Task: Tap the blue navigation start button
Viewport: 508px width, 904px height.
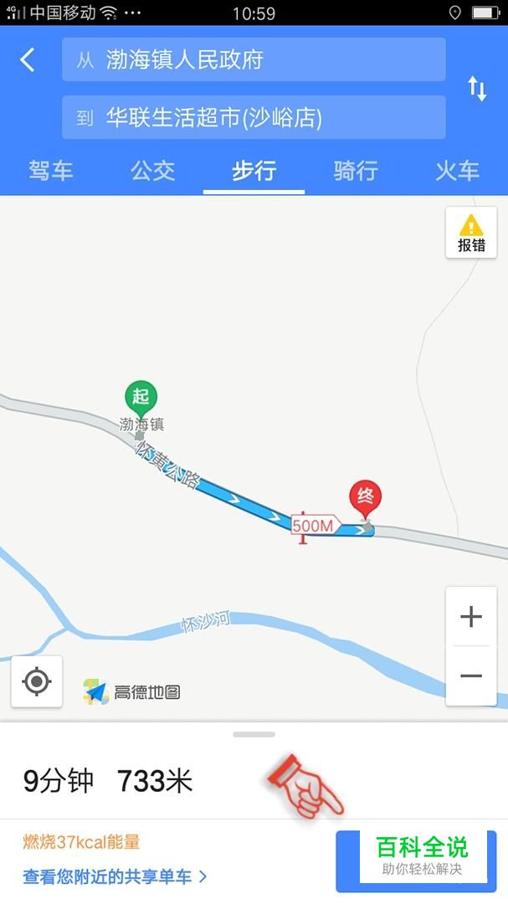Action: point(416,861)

○ ○ ○ ○ ○

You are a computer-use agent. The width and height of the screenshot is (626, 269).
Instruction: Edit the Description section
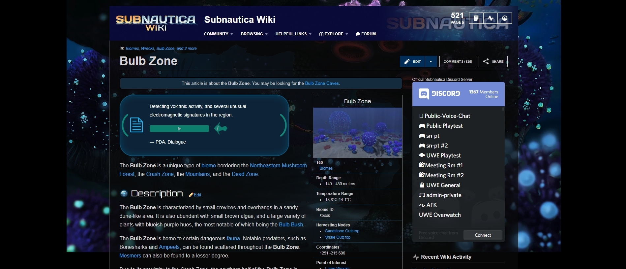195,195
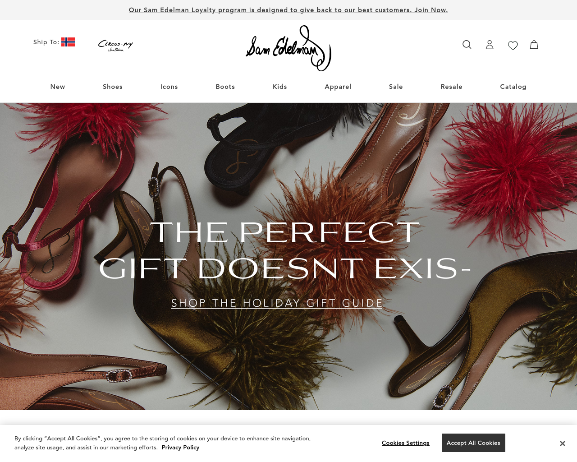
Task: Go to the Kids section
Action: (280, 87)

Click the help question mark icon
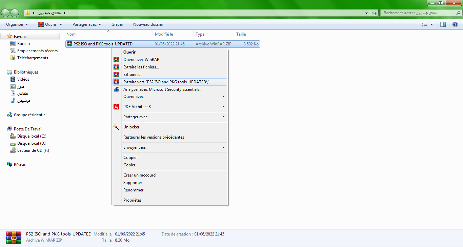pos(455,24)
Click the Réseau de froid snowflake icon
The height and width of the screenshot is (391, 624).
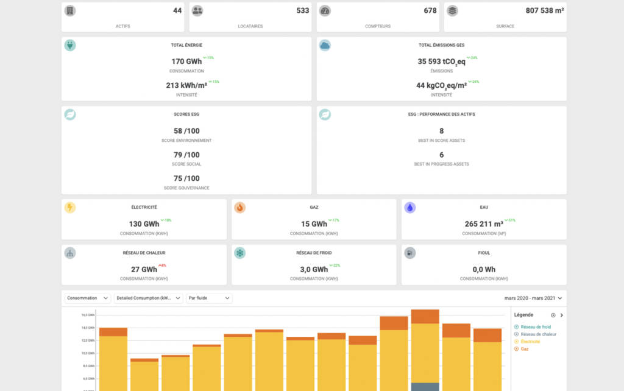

○ ○ ○ ○ ○

## Instructions to follow:
In the records above, find the line with "Click the Réseau de froid snowflake icon"; write out exactly that line and each one after it, stopping after the line with "The height and".

## Result of the exercise:
Click the Réseau de froid snowflake icon
The height and width of the screenshot is (391, 624).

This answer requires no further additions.